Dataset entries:
#####
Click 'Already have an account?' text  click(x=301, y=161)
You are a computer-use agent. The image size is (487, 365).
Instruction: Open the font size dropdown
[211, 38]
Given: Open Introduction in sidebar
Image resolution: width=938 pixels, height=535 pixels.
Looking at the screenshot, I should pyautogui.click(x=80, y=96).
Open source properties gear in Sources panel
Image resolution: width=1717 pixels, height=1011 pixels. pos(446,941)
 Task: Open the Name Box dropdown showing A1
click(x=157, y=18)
#####
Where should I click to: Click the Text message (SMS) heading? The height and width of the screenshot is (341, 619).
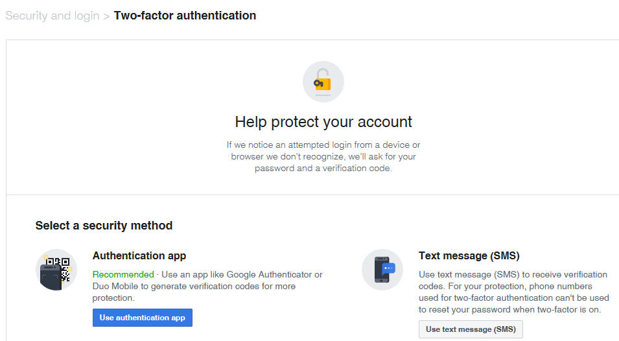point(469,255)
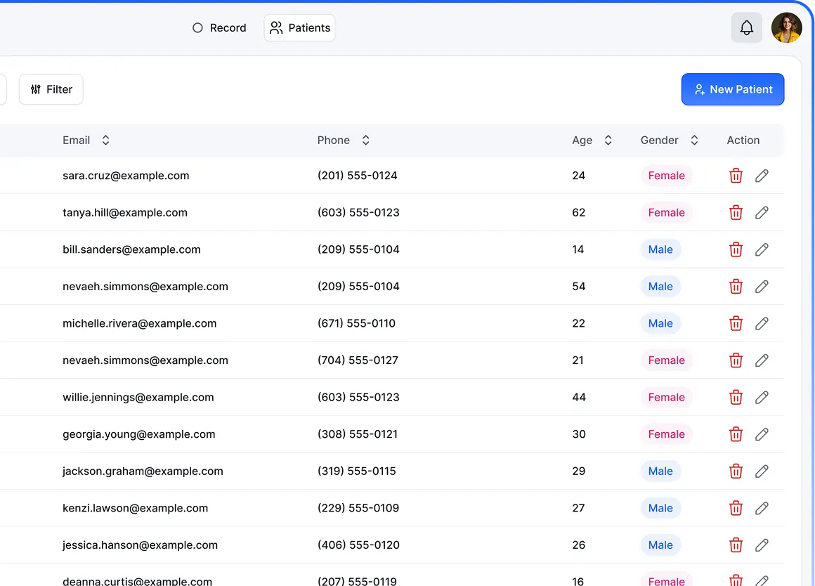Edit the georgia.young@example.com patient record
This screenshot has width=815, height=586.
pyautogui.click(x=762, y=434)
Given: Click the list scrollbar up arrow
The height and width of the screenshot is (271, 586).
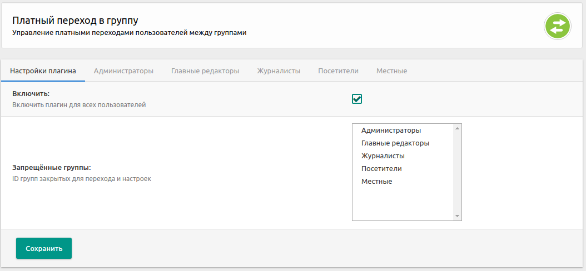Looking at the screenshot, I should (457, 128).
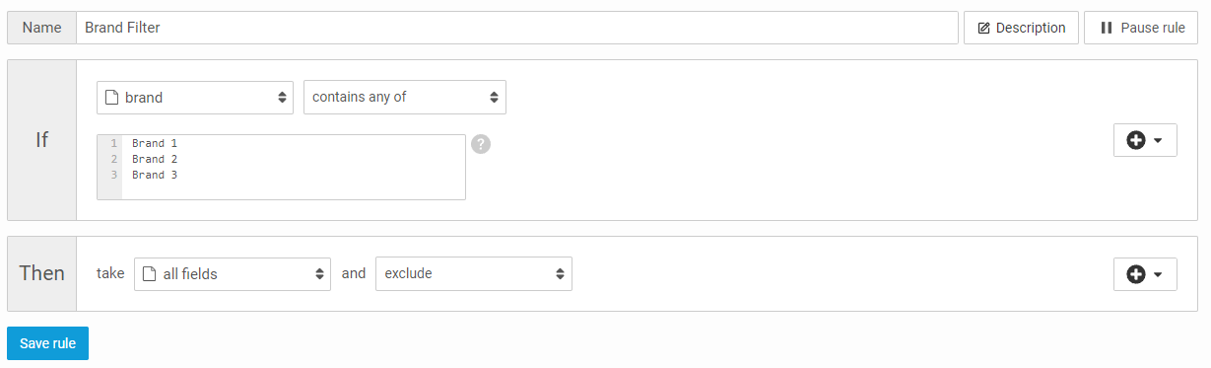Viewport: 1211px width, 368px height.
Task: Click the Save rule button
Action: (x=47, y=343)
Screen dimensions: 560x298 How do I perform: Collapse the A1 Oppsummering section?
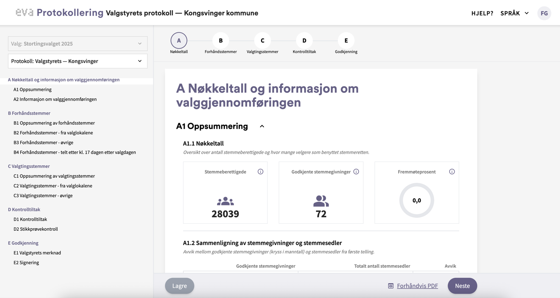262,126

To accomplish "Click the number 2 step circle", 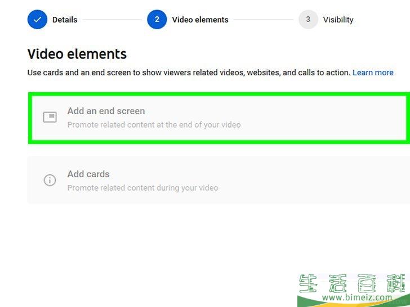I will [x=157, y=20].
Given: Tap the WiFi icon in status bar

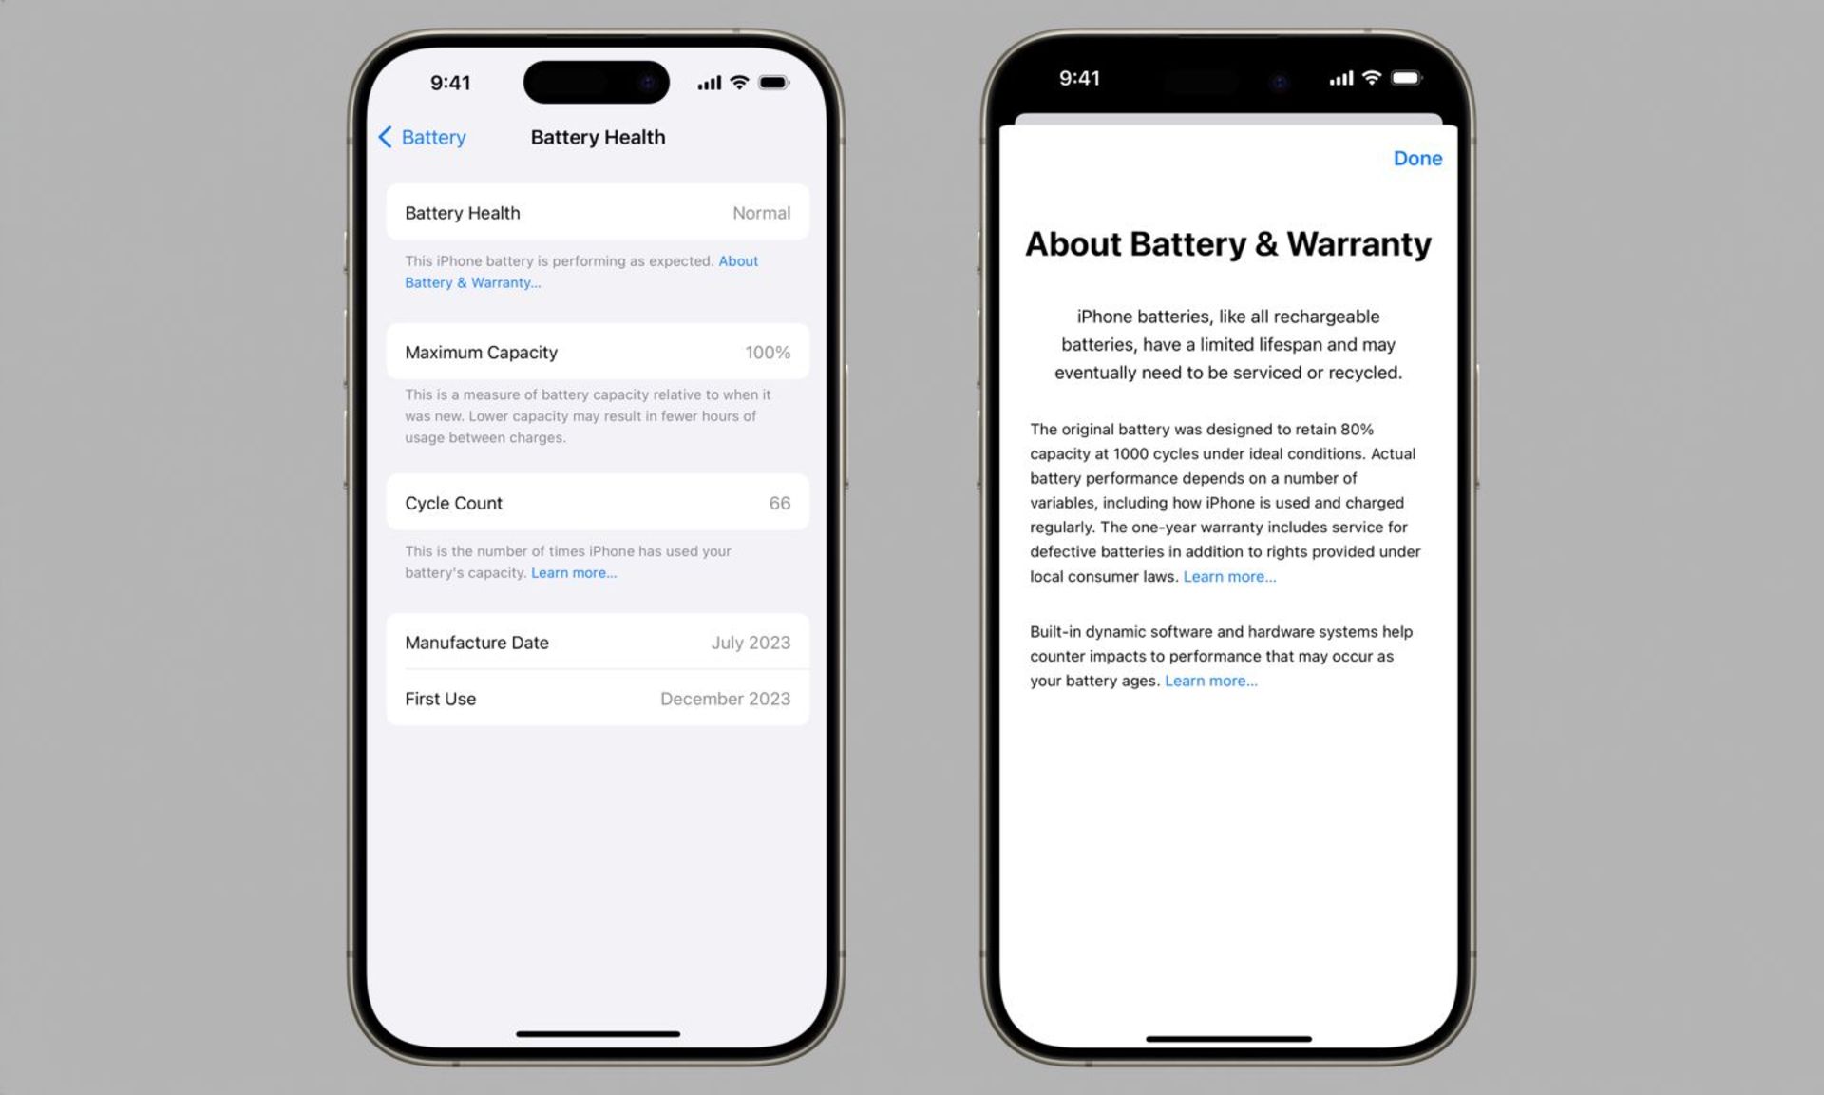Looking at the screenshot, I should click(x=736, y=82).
#####
Output, from the data above, the lines from the line with "Click 'Already have" to the line with "Given: Open Introduction in sidebar" exactly as they stand, both ends included and nothing else.

Click 'Already have an account?' text  click(x=301, y=161)
You are a computer-use agent. The image size is (487, 365).
Instruction: Open the font size dropdown
[211, 38]
Given: Open Introduction in sidebar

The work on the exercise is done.